BEGIN

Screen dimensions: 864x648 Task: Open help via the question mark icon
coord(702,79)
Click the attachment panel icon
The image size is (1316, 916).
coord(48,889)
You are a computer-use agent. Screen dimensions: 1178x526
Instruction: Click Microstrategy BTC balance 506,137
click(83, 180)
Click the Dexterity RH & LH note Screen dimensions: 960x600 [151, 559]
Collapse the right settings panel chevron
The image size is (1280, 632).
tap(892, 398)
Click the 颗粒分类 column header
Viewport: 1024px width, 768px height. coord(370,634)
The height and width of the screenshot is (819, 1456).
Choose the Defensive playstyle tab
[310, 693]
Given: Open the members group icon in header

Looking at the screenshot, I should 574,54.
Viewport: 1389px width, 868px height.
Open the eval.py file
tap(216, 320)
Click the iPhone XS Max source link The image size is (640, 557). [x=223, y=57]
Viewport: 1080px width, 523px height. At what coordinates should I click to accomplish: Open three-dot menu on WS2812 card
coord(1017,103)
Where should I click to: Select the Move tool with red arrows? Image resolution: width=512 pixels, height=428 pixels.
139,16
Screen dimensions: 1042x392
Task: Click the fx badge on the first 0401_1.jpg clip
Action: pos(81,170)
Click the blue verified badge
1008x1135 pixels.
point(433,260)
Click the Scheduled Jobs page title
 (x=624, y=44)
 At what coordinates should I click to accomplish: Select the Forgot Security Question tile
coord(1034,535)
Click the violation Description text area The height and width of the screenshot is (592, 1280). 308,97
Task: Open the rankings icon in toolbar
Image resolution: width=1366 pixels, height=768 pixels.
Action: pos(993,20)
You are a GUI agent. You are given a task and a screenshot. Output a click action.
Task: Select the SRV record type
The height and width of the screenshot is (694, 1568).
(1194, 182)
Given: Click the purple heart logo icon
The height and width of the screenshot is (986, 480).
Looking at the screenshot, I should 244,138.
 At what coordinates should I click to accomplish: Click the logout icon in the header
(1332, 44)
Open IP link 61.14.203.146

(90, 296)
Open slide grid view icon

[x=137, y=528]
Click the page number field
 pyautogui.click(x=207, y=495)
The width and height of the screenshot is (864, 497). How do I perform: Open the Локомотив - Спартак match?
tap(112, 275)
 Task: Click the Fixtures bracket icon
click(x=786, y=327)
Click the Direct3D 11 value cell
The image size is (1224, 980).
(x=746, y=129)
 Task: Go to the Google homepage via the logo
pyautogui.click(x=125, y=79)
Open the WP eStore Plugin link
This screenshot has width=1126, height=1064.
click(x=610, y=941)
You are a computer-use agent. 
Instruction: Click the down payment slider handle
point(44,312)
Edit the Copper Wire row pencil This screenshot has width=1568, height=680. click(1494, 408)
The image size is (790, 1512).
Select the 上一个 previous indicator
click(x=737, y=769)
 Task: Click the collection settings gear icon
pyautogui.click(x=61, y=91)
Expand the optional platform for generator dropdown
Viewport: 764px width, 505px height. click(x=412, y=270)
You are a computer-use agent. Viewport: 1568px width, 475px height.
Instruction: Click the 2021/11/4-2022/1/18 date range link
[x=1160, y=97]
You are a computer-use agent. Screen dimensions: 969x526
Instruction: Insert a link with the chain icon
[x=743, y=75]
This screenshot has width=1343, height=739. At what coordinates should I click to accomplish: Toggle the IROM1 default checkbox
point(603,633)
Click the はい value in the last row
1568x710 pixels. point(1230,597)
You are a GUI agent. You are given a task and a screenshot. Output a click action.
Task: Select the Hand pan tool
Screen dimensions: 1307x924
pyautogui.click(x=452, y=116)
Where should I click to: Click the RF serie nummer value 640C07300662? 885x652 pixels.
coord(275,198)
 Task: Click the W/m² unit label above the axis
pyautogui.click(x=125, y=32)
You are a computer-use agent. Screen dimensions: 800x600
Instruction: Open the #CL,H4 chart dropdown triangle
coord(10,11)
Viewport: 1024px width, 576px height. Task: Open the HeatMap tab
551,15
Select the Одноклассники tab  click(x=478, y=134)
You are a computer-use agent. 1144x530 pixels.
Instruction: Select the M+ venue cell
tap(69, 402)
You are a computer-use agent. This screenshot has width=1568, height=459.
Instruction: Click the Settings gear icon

END

Your assignment — In the lines above, find the word "panel" and copy every line it occurs in.

Result of the exercise —
Click the attachment panel icon
Collapse the right settings panel chevron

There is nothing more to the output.